Sunday, December 27, 2009

Bushmeat

Bushmeat - the meat of terrestrial wild animals killed and eaten for subsistence - is the focus of a gruesome contest of survival...between those in tropical America, Asia, and Africa who want to butcher the animals for food and profit and those worldwide who want to save the same animals from extinction. The Bushmeat Crisis Task Force describes the issue as follows:

"Commercial, illegal and unsustainable hunting for the meat of wild animals is causing widespread local extinctions in Asia and West Africa. It is a crisis because of rapid expansion to countries and species which were previously not at risk, largely due to an increase in commercial logging, with an infrastructure of roads and trucks that links forests and hunters to cities and consumers."
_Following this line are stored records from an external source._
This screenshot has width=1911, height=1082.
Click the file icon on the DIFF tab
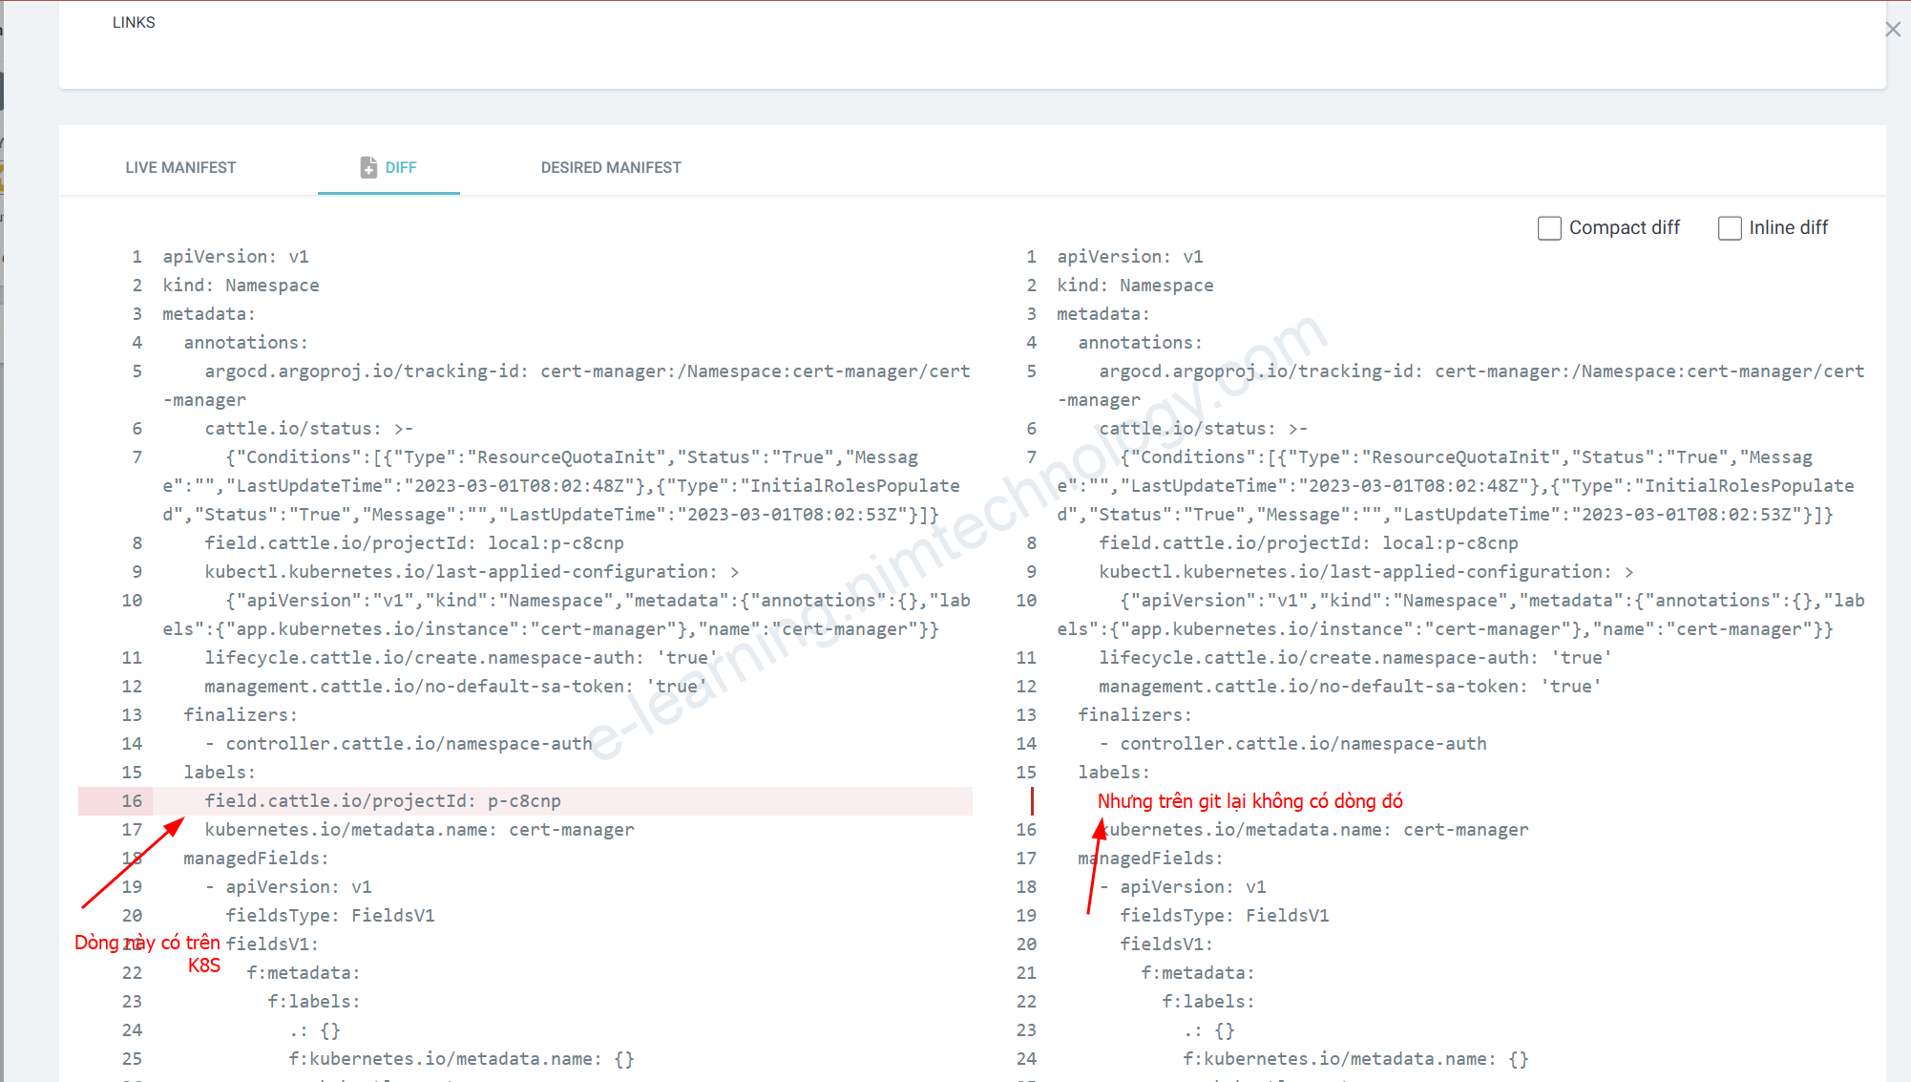point(368,167)
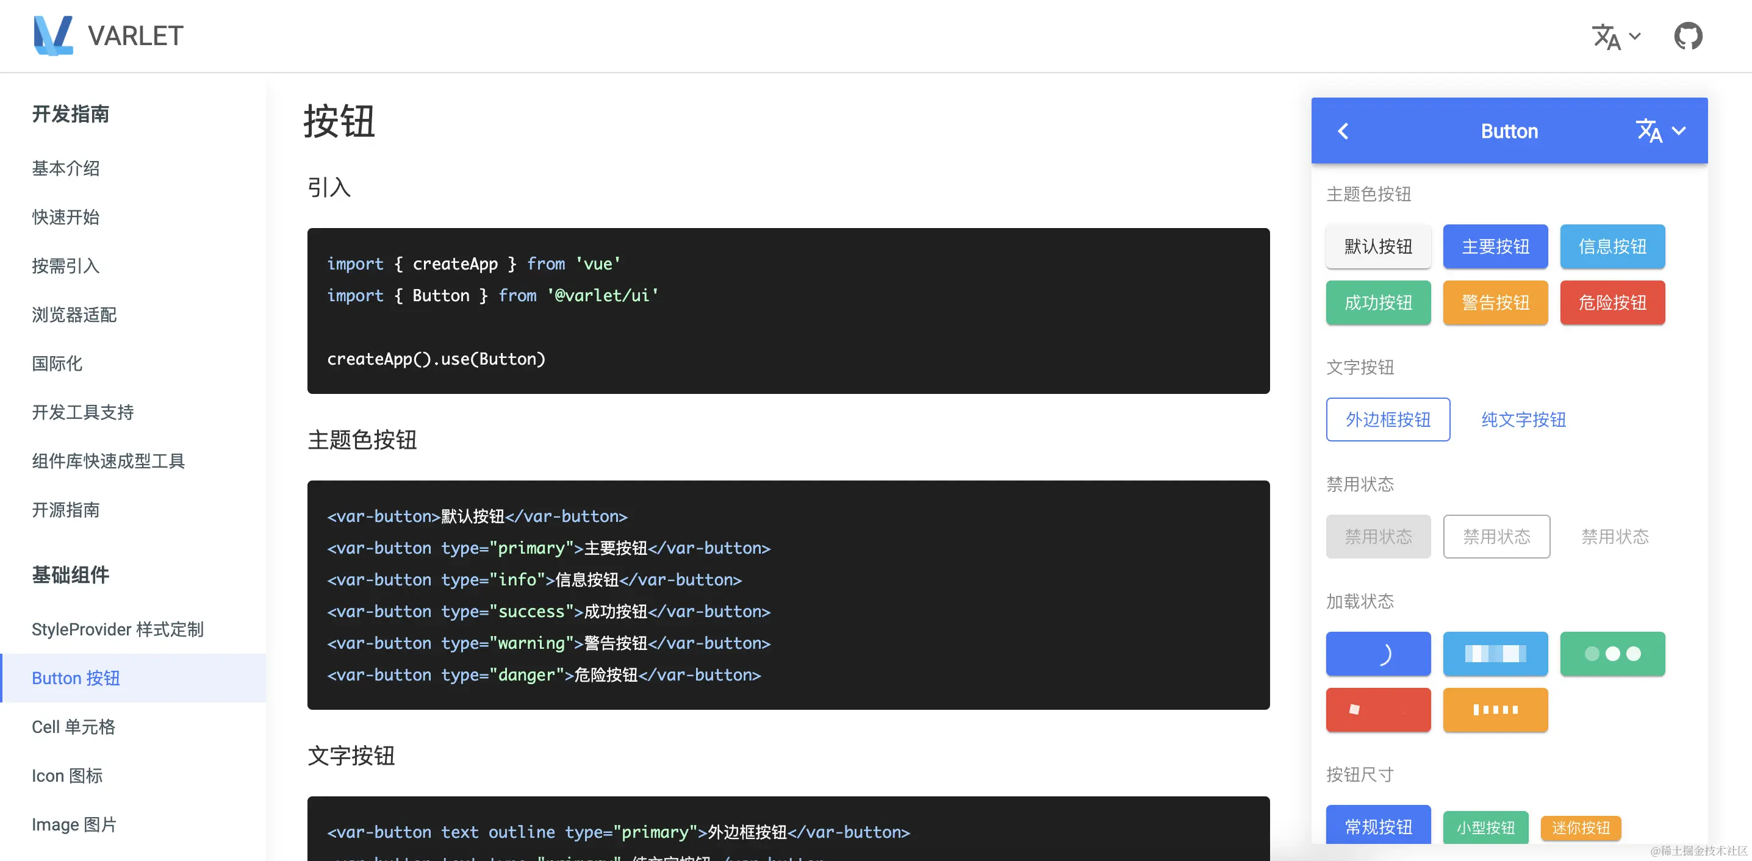Go back using phone preview arrow
1752x861 pixels.
pyautogui.click(x=1343, y=131)
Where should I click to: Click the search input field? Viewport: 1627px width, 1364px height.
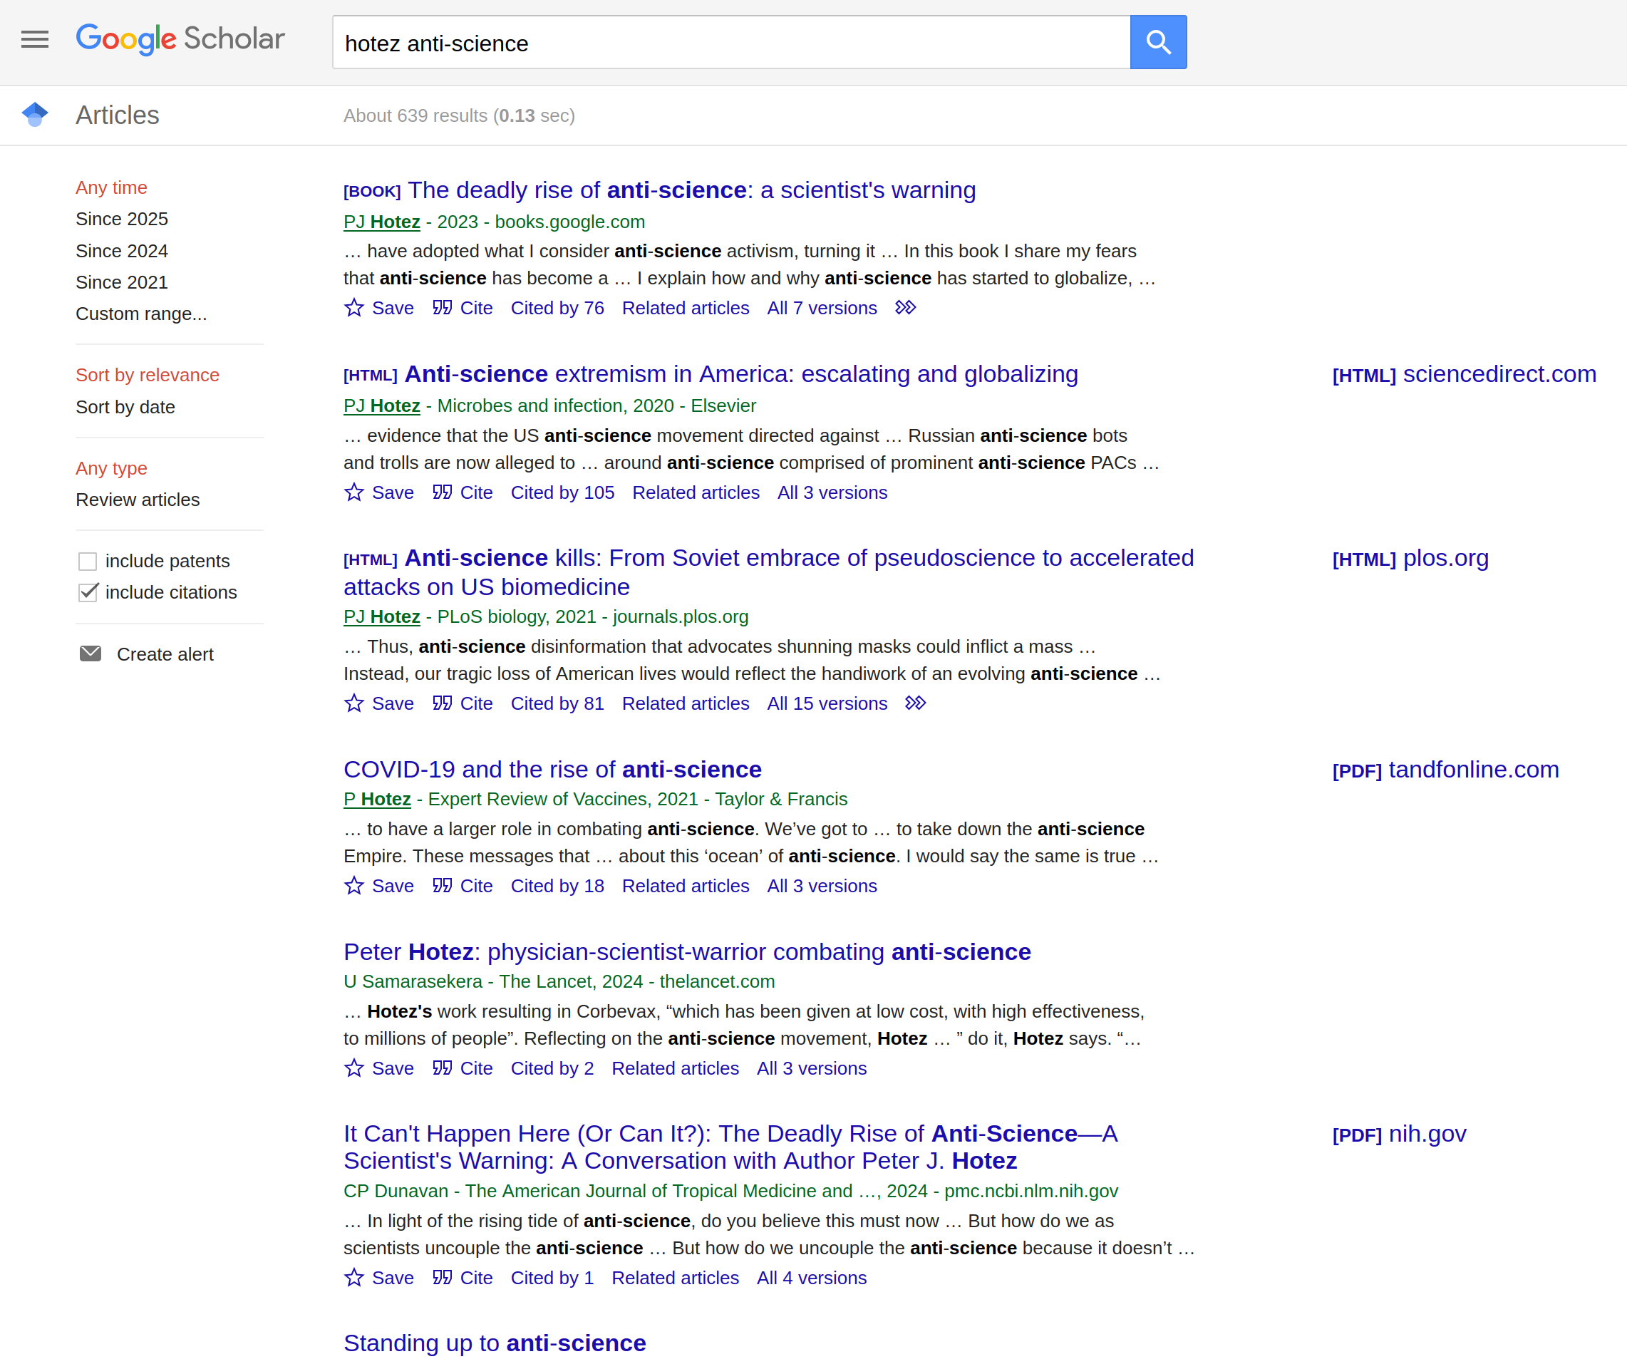point(730,43)
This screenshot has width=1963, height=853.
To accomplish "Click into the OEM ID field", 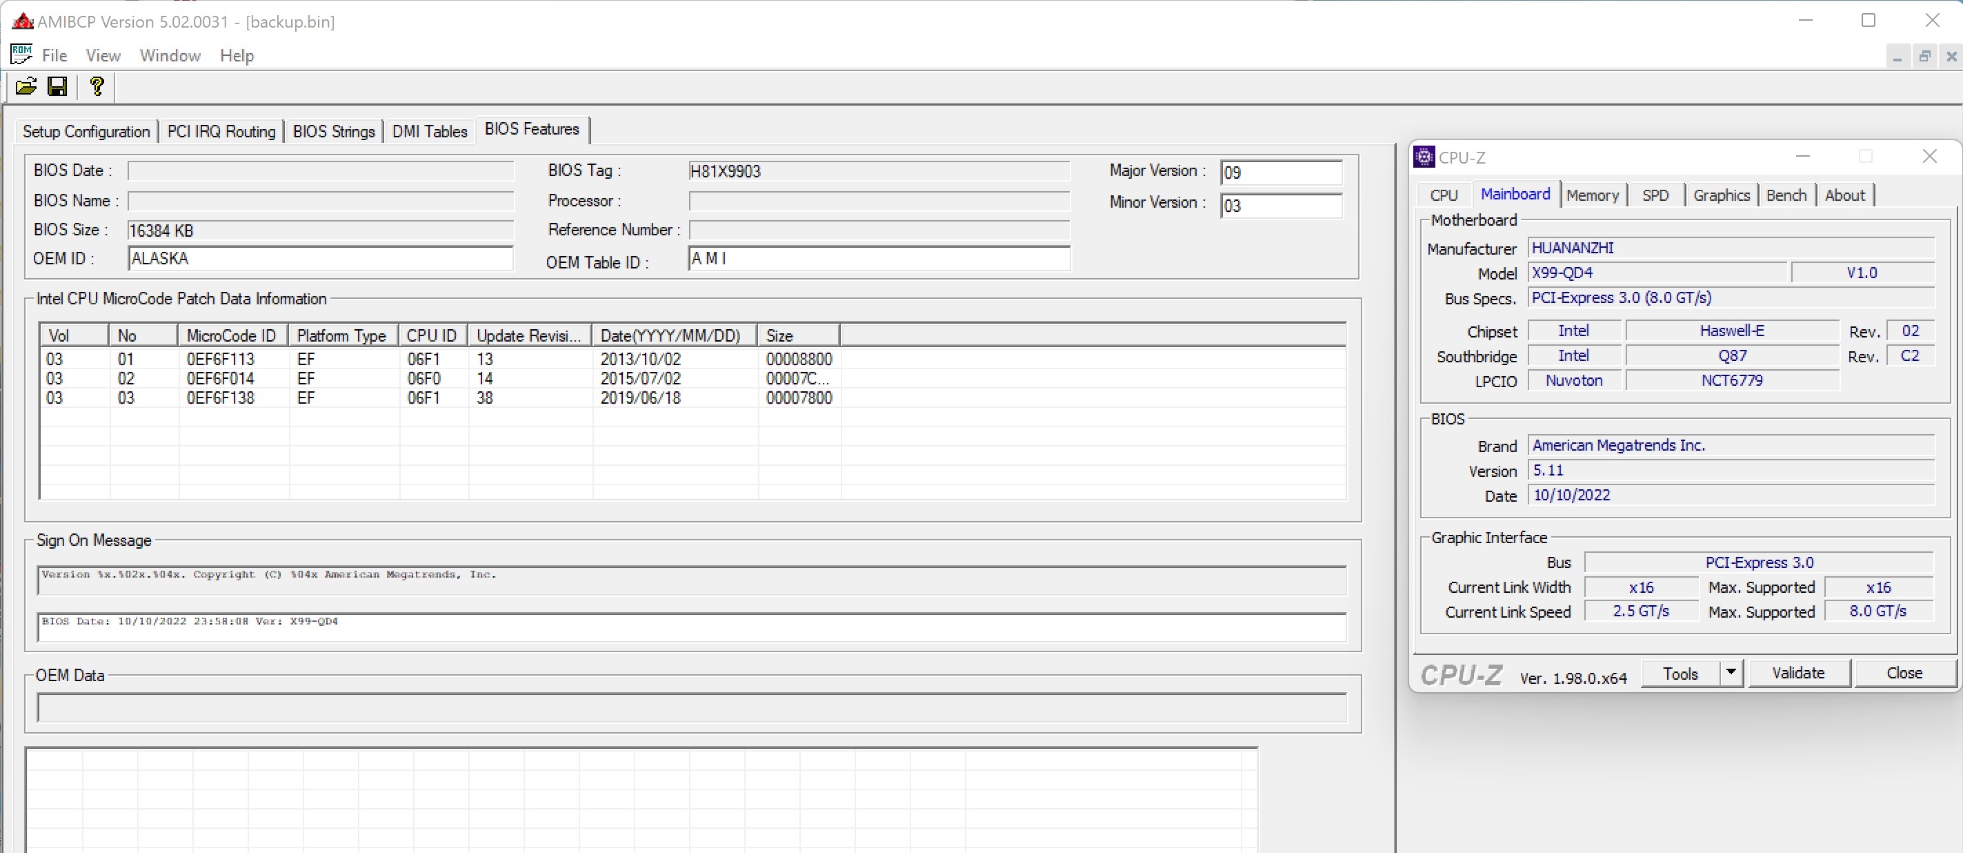I will [320, 258].
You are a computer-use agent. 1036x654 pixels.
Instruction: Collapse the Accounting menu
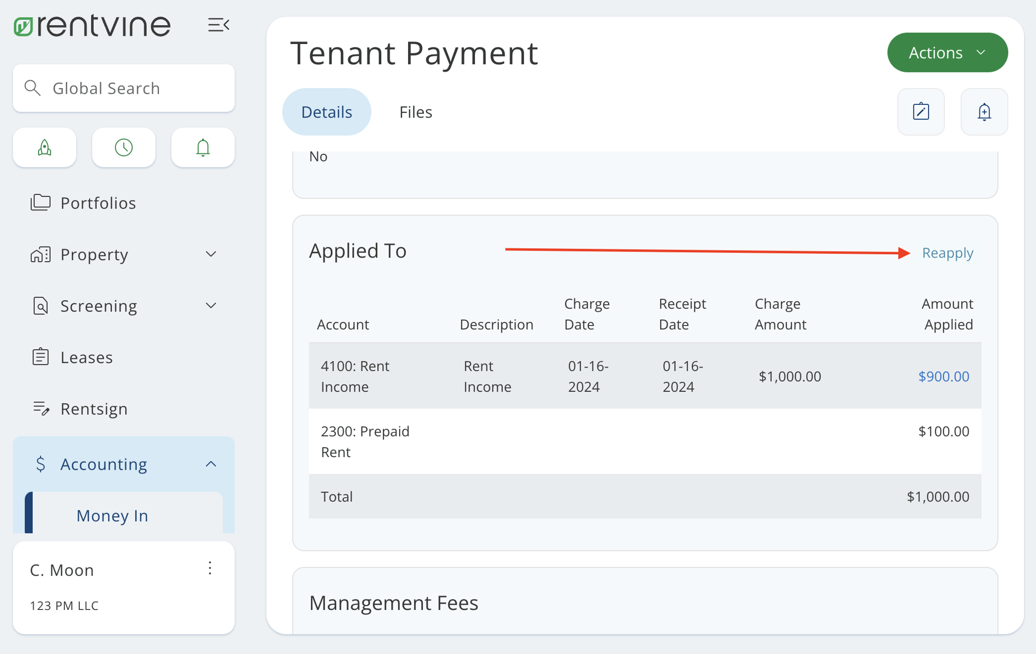tap(211, 464)
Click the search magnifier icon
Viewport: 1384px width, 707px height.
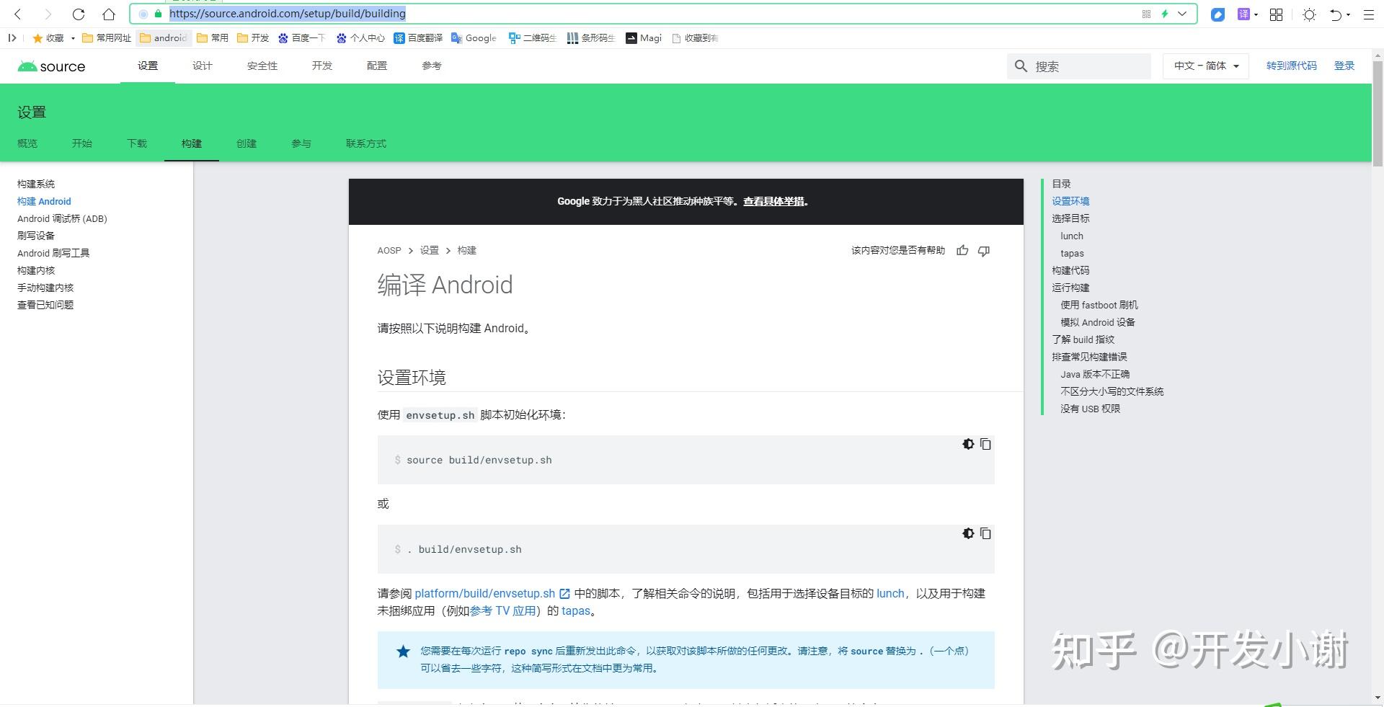click(1021, 66)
Bushmeat includes the meat of elephants, hippopotamus, zebras, duikers (forest antelopes), bush pig, pangolin, porcupine, and small monkeys, but is often associated with apes (specifically the gorilla, chimpanzee, and bonobo). Besides conservation, another reason the avoid the meat of wild animals is the threat of contracting a zoonotic disease, which this website warns about as it points out that Nairobi butchers are selling bushmeat disguised as beef. That was one of the dangers cited in the news this month that a New York resident has been sentenced for smuggling smoked monkey meat into the United States from her native Liberia. Bushmeat has in fact made its way to the public market in New York City; Washington, D.C.; and even Minneapolis, Minnesota.

This post was sparked by the news that a man in China has eaten what may have been the last wild Indochina tiger in that country.